Ancak bu olmaz ve Afganistan’a karşı savaş açılırsa, bu çok sancılı olur. Unutmayalım; Ruslar Afganistan’a girerek bir bataklığa sürüklenmiş ve ordusunun önemli bir kısmını kaybetmişti. Kara harekatına girişilirse Amerikan askerleri bol sedye ve ceset torbası tedarik etmeli. Çünkü sarp dağlar Teksas’lı, Oregon’lu gençlere mezar olabilir! Hava harekatı da Afgan mücahitlere değil, Afganistan halkına zarar verecektir. Bu daha da trajedik olur. Özetle ABD ya hava harekatı ile Afgan sivilleri katledilecek ya da kara harekatı ile Amerikan delikanlılarını telef edecektir. Bu ikilem ABD yönetimini sıkıntıya sokmaktadır.
Türkiye’nin konumuna gelince. Hükümetin son uluslararası konjonktür karşısında nasıl bir tepki gösterdiğini anlaşılmıyor. Dünkü Cumhurbaşkanı ile toplantıdan da hiç bir belirgin tavır oluşmadı. Bu da böylesi bir dönemde bile hükümetsiz kaldığımız izlenimi veriyor. Ne yazık! Oysa NATO’nun bölgedeki tek üyesi kritik bir rol üstlenmeli, hem bölgede gücünü göstermeli, hem de Batı nezdindeki itibarını artırmalıydı. Bunun karşılığında belli edinimler sağlamalıydı. Açıkcası Türkiye ancak böylesi bir konjonktürde AB üyeliğini elde edebilirdi.

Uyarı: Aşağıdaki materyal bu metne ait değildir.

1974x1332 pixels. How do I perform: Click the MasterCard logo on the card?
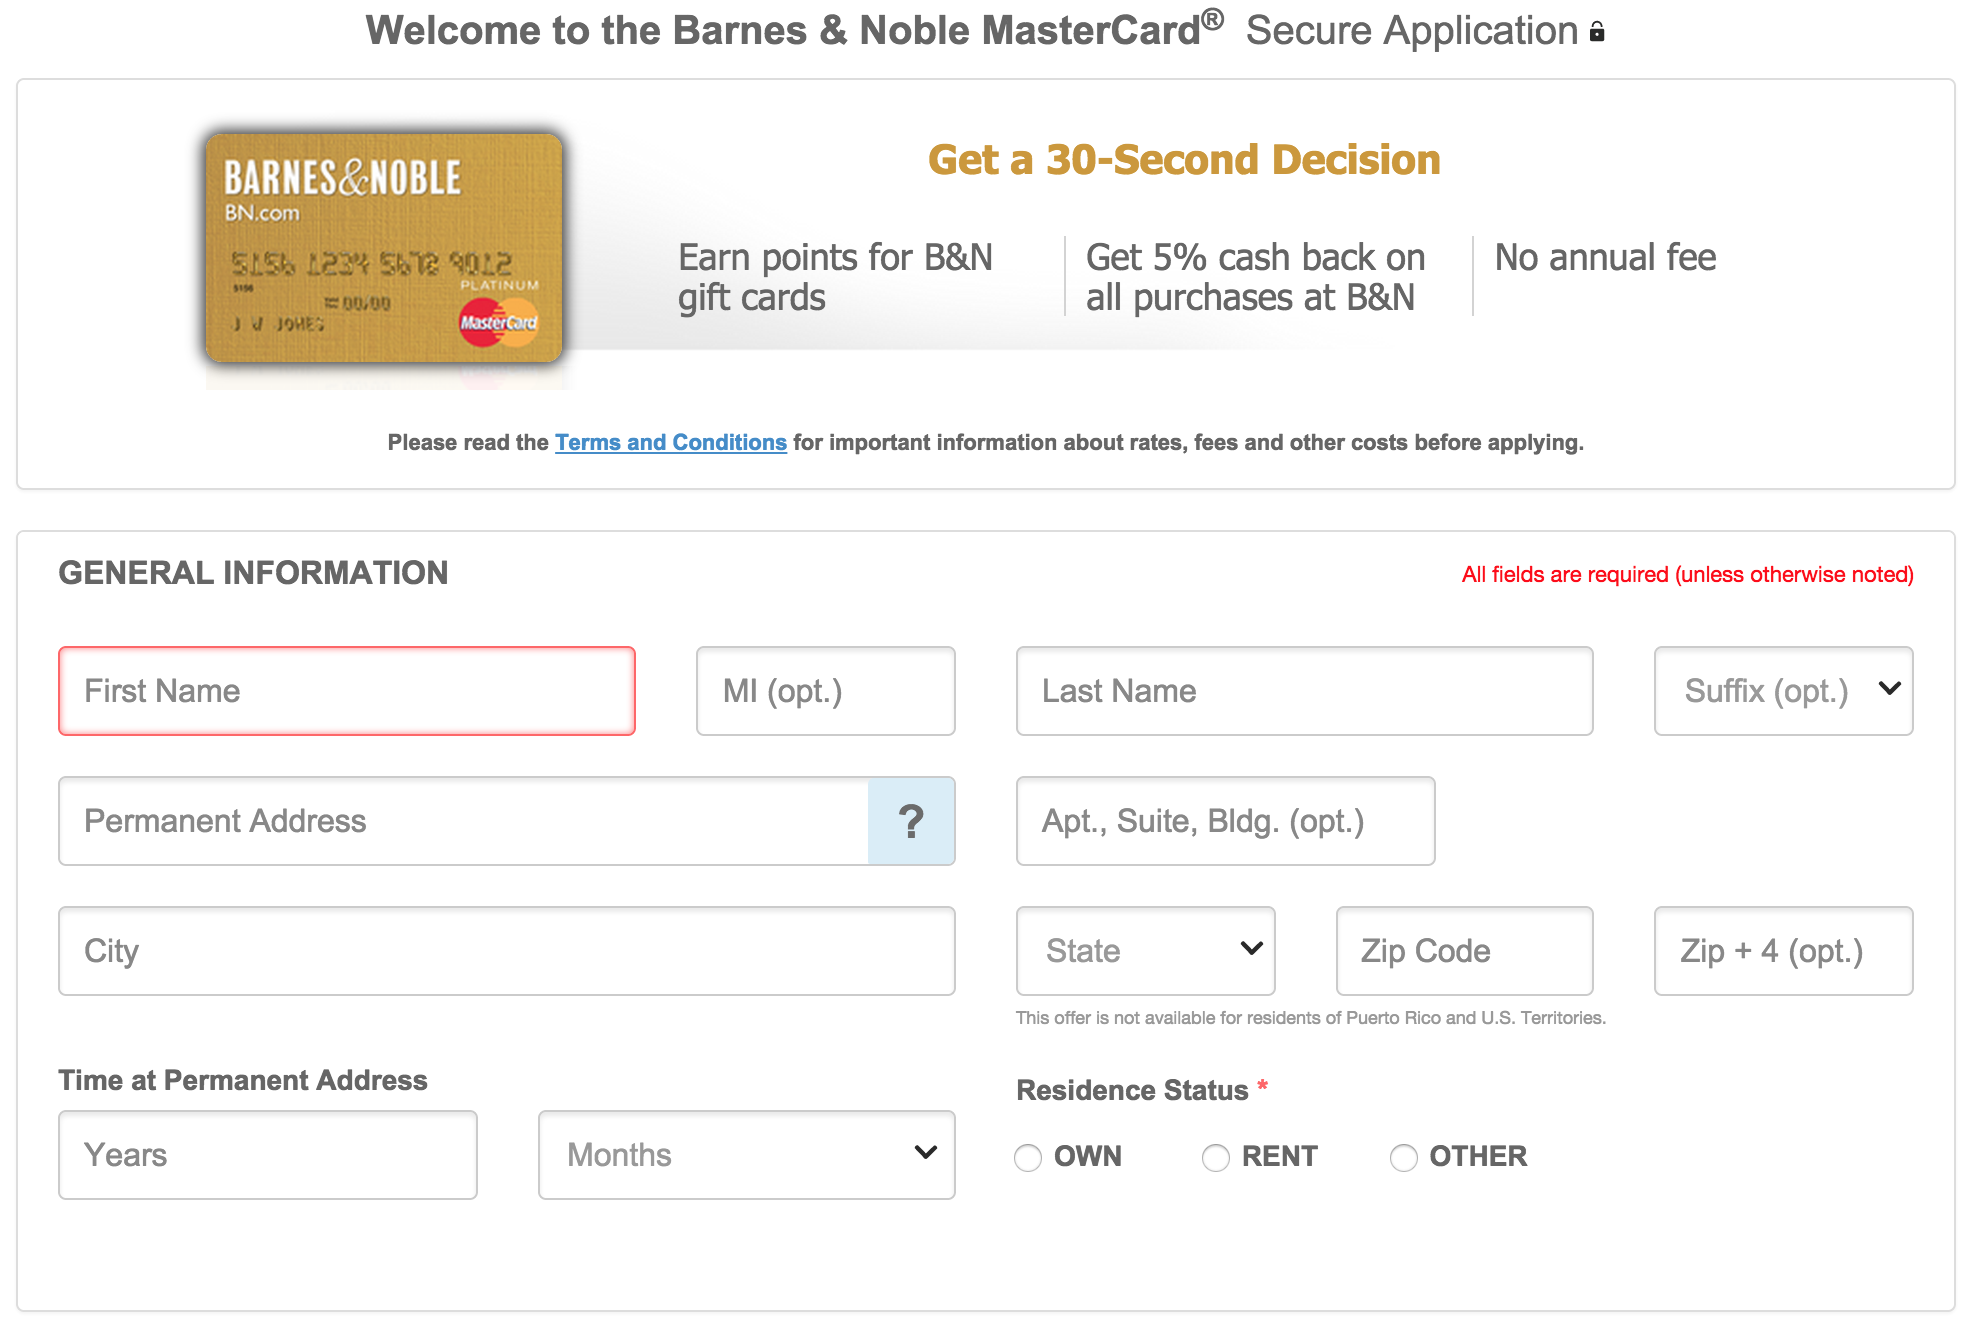(498, 322)
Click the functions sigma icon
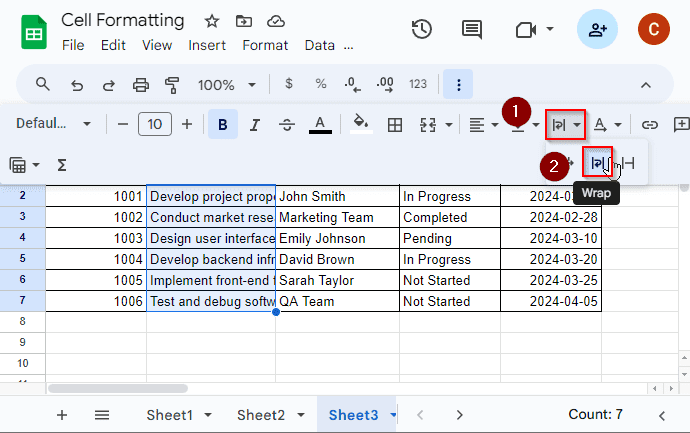Image resolution: width=690 pixels, height=433 pixels. pos(62,164)
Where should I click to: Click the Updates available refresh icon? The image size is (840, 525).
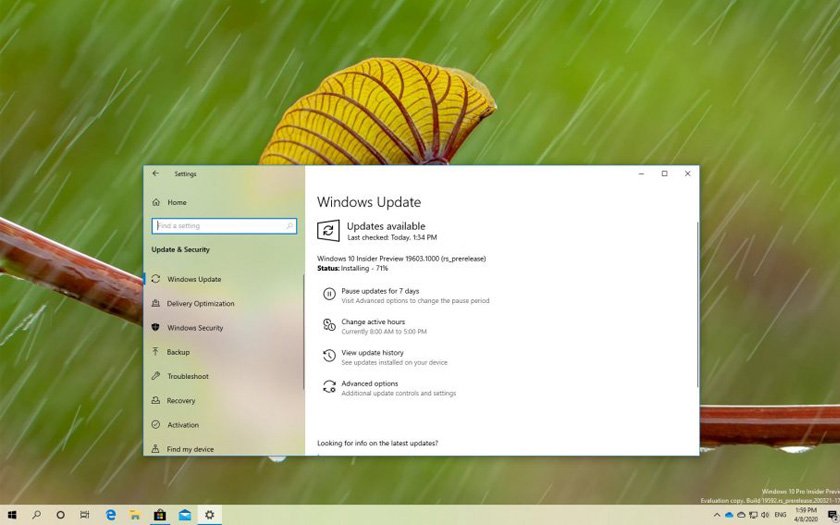click(x=328, y=231)
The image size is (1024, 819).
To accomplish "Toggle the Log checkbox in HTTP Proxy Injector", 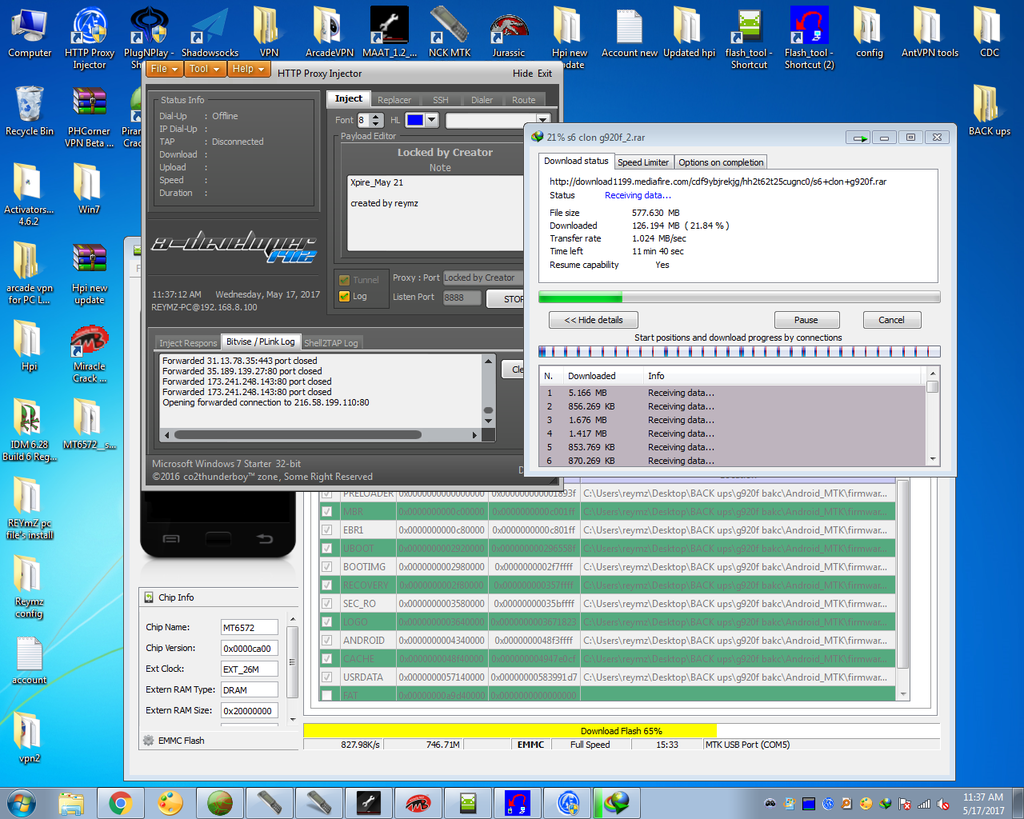I will [345, 296].
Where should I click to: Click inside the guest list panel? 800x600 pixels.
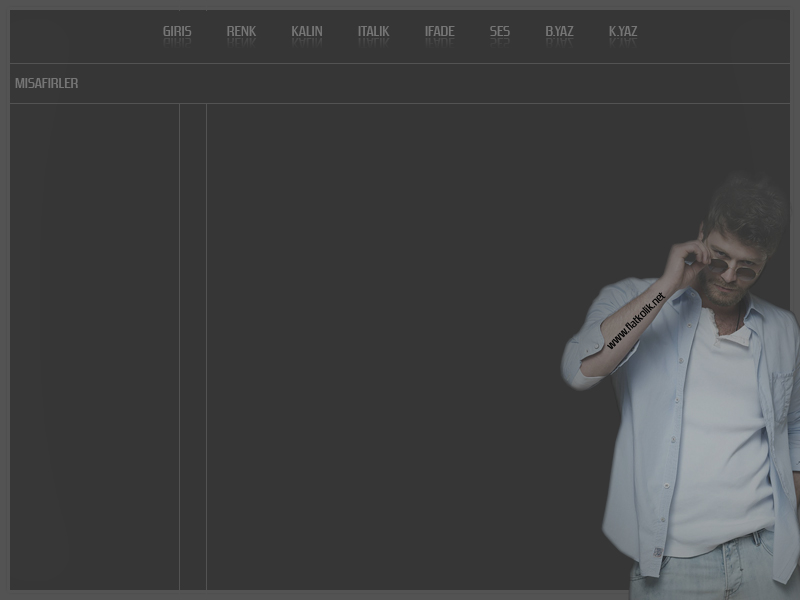click(94, 340)
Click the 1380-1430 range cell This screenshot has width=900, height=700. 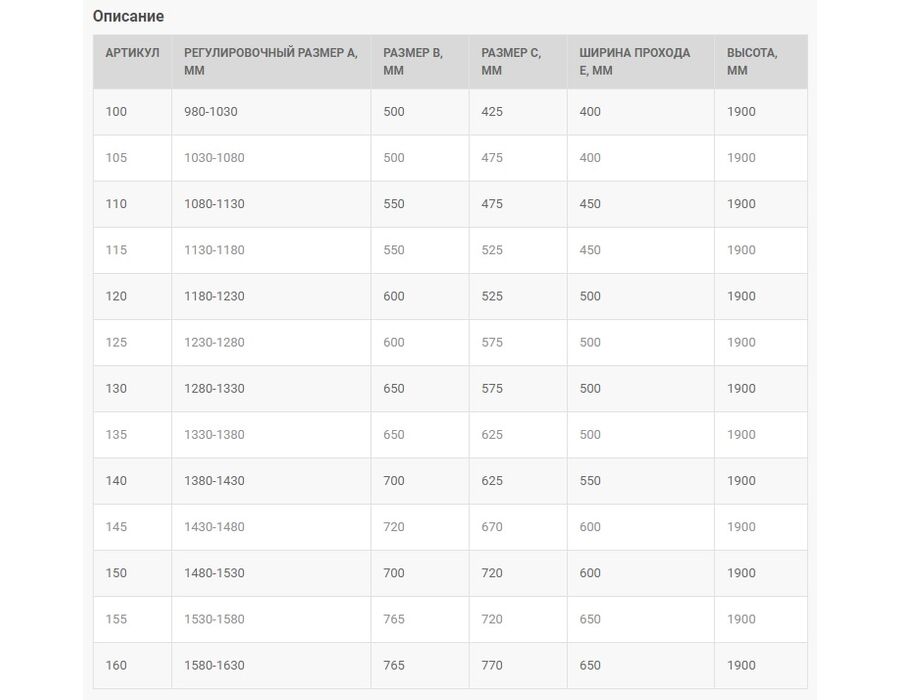pos(271,481)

Ekonomiye dönersek. Irak’ta müdahale olmasa bile ekonomi mutlaka kısa vadede olumsuz etkilenecek. Batı desteği ile bu telafi edilebilirdi, ama bu irade yine bulunmuyor. Körfez Savaşında beleşe cengaverlik yapan Türkiye, bu kez de tavır alamıyor.